- EXERCISE DIRECTIONS: I need only the number of lines in this data that contain the string "Task".

[[ RECORD EXTRACTS open ]]

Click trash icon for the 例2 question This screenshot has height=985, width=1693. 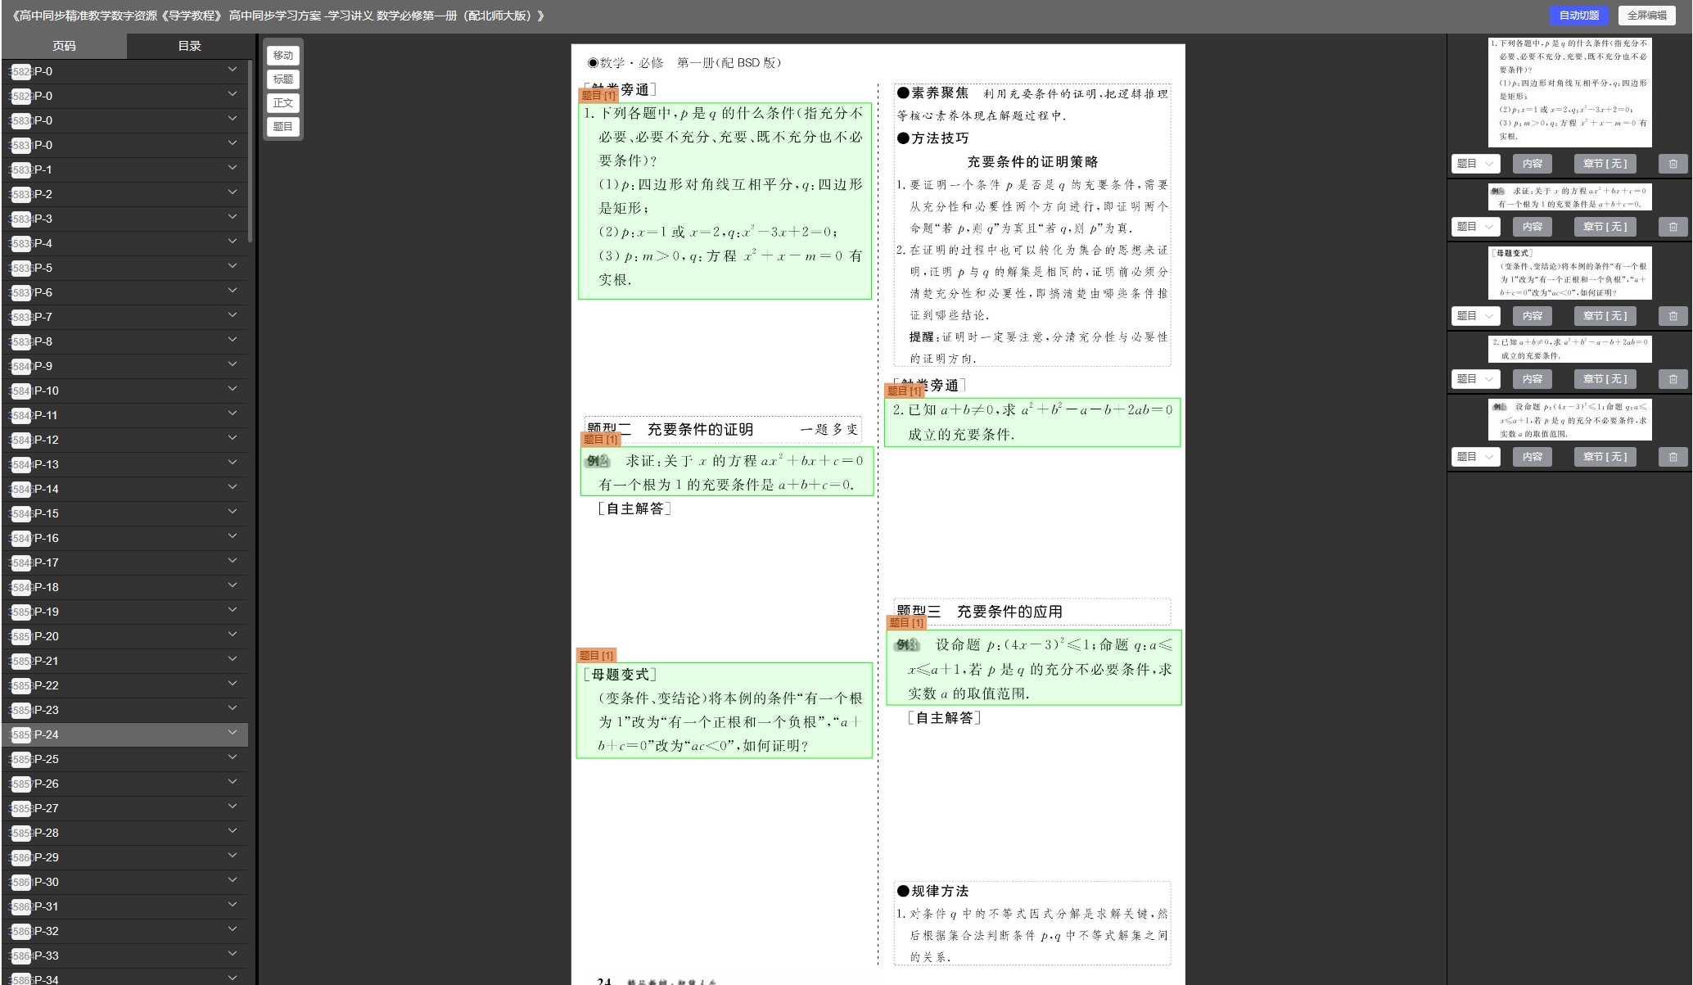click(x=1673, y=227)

[[ RECORD EXTRACTS closed ]]
[[ RECORD EXTRACTS open ]]

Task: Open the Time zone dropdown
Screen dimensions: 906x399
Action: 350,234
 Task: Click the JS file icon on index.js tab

[[ RECORD EXTRACTS closed ]]

- SOLUTION BELOW: 2